## SELECTED EXCERPT
· · · · ·
At the end of last semester, Brooklyn College students saw a $28.35 “waiver” in their CUNYfirst accounts which accounted for a partial refund of the Student Activities Fee (SAF). This semester, with club events and the majority of classes held virtually, it remains uncertain if students will be seeing a similar waiver.
“Student Activity Fees are about $114 and go to different groups on campus that serve the students,” Iqura Naheed, press director for the Undergraduate Student Government’s executive cabinet, told the Vanguard.
With roughly 18,000 students enrolled, the fees generate a substantial amount of money well over a million dollars.
All of the groups that receive funding through this pool of cash are still operating in some capacity, even with the gates to campus shuttered to students.
“It is understood that not all students may use the services that SAF provide, but a lot of students still do and that is why they are in place,” said Naheed.
Vital services such as the health clinic and the food pantry are still operating remotely and are continuing to provide important resources to students in a city still weathering the effects of a pandemic.
So while certain essential services are locked in, there are some funds in flux, particularly the $93,000 allocated to student clubs this semester. With no in-person events, which have served as the largest cost for clubs in the past, it remains a question as to how executive members of clubs will be spending their budgets.
“They have the opportunity to choose how to use their money to best support the BC community,” Naheed said. “The guidelines around what they can do is up to the school. Everyone is learning together what can be done online, and clubs are finding creative ways to interact with their members including virtual meetings, online panels, giveaways, and more.”
· · · · ·
## WORK ORDER 1
Answer these questions using the article on the Student Activities Fee:
(a) How much was the "waiver" students saw in their CUNYfirst accounts at the end of last semester?
(b) How much money was allocated to student clubs this semester?
(c) What position does Iqura Naheed hold?
## WORK ORDER 2
Write out the article on the Student Activities Fee from "Vital services such" up to and including "spending their budgets.".
## WORK ORDER 3
List the ways the article on the Student Activities Fee says clubs are interacting with their members.
· · · · ·
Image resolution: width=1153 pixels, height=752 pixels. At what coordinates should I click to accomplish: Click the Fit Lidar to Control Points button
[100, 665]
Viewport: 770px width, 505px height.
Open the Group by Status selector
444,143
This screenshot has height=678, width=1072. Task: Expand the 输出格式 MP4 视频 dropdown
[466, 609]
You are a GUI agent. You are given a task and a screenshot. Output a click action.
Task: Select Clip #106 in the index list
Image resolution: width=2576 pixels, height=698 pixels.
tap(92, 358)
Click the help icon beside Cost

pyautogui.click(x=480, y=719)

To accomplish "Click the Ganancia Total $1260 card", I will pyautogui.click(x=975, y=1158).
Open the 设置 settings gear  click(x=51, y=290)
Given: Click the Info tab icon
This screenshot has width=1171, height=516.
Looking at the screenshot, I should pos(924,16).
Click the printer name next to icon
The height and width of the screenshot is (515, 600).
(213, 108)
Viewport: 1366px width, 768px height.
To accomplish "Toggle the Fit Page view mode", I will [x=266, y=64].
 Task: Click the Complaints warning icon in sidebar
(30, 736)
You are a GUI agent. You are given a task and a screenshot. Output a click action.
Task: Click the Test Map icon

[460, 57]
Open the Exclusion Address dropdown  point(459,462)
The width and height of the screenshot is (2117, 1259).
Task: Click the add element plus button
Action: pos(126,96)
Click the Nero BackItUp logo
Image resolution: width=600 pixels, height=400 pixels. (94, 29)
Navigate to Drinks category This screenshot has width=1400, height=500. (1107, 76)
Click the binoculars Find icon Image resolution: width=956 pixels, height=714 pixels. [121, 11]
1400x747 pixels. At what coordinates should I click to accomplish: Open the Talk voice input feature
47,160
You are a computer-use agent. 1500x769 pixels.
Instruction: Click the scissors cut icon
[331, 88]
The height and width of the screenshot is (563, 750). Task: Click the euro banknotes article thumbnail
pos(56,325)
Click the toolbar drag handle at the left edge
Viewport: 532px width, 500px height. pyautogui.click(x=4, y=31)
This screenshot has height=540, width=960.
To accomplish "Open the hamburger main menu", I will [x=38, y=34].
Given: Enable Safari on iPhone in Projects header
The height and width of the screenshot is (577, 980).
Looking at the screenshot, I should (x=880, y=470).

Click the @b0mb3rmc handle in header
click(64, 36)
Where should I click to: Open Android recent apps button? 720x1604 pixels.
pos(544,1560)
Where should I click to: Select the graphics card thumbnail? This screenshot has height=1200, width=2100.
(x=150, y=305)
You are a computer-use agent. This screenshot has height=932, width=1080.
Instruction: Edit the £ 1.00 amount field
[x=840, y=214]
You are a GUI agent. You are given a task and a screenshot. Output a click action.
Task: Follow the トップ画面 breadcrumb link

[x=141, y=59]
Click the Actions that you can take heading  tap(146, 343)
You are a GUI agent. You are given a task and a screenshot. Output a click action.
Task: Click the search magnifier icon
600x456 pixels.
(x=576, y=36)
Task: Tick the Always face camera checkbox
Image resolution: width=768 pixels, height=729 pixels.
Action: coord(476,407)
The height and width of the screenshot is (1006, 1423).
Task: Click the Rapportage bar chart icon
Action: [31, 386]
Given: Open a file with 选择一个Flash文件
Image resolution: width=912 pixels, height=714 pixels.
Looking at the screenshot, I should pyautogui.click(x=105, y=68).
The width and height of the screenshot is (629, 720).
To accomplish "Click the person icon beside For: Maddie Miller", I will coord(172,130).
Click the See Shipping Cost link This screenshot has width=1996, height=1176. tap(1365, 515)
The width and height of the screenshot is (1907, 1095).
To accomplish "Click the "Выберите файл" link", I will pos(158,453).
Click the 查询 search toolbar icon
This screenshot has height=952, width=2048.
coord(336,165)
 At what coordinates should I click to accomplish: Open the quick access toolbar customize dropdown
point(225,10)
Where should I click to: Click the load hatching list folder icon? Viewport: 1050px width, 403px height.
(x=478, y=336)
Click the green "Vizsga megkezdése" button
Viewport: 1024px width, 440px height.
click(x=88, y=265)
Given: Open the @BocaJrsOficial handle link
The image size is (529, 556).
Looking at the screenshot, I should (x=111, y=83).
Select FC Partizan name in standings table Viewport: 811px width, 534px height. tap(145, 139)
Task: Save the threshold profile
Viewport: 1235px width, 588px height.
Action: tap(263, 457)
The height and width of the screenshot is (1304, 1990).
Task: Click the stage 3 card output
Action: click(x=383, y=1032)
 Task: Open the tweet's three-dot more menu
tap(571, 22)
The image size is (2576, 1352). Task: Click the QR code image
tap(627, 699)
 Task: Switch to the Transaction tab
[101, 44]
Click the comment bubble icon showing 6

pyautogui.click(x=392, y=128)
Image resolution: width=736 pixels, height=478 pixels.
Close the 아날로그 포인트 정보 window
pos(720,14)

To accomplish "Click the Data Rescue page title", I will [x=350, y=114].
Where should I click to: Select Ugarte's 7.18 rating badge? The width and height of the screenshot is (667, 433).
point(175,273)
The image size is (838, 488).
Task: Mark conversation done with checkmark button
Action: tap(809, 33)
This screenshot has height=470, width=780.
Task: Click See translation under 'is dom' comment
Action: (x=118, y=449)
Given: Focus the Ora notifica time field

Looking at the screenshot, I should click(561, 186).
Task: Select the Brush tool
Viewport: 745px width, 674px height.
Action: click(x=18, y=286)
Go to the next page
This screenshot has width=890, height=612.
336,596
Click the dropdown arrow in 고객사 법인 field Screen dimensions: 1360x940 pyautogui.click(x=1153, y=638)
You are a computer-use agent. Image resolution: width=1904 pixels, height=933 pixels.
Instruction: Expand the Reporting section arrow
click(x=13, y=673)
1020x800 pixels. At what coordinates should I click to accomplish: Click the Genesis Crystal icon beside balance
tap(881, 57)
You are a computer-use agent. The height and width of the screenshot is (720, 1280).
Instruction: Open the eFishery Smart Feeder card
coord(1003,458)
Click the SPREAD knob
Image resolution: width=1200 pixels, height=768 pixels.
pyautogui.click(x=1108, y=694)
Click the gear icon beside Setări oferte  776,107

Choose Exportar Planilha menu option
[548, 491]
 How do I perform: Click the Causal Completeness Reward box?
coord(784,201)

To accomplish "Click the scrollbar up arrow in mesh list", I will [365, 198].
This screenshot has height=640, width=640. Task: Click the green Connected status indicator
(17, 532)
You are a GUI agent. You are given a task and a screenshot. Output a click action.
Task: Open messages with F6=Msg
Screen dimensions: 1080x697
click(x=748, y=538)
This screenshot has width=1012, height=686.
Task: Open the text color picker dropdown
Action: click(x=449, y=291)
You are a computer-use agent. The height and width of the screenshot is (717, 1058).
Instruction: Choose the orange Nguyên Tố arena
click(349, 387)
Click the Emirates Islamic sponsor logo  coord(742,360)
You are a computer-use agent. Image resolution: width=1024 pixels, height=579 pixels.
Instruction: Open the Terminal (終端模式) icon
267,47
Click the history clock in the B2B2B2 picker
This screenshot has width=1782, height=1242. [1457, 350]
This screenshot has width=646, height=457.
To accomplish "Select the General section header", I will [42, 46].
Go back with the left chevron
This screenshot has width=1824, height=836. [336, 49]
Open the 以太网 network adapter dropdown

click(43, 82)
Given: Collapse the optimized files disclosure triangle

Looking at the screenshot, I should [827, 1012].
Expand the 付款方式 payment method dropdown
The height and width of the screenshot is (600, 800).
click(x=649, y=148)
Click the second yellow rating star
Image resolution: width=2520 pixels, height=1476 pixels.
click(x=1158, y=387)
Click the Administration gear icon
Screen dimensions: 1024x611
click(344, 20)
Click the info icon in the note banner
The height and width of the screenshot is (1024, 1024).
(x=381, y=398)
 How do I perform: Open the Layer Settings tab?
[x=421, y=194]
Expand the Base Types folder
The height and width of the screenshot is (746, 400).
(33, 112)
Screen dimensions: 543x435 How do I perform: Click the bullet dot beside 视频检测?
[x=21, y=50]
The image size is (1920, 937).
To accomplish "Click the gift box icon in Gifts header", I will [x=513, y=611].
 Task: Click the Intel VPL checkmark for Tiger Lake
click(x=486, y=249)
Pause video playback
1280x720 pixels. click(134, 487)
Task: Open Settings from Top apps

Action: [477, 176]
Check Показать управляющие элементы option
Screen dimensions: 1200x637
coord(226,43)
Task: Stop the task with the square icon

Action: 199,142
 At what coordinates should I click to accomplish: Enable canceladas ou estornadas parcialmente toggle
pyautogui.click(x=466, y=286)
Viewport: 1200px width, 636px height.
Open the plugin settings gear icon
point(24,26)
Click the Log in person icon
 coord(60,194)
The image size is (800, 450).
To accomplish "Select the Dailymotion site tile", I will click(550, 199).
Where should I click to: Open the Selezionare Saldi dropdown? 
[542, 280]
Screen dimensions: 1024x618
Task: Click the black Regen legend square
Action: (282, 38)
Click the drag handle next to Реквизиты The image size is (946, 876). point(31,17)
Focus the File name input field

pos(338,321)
· · · · ·
## TASK OUTPUT 1
(a) $28.35
(b) $93,000
(c) Press director for the Undergraduate Student Government's executive cabinet

## TASK OUTPUT 2
Vital services such as the health clinic and the food pantry are still operating remotely and are continuing to provide important resources to students in a city still weathering the effects of a pandemic.
So while certain essential services are locked in, there are some funds in flux, particularly the $93,000 allocated to student clubs this semester. With no in-person events, which have served as the largest cost for clubs in the past, it remains a question as to how executive members of clubs will be spending their budgets.

## TASK OUTPUT 3
- Virtual meetings
- Online panels
- Giveaways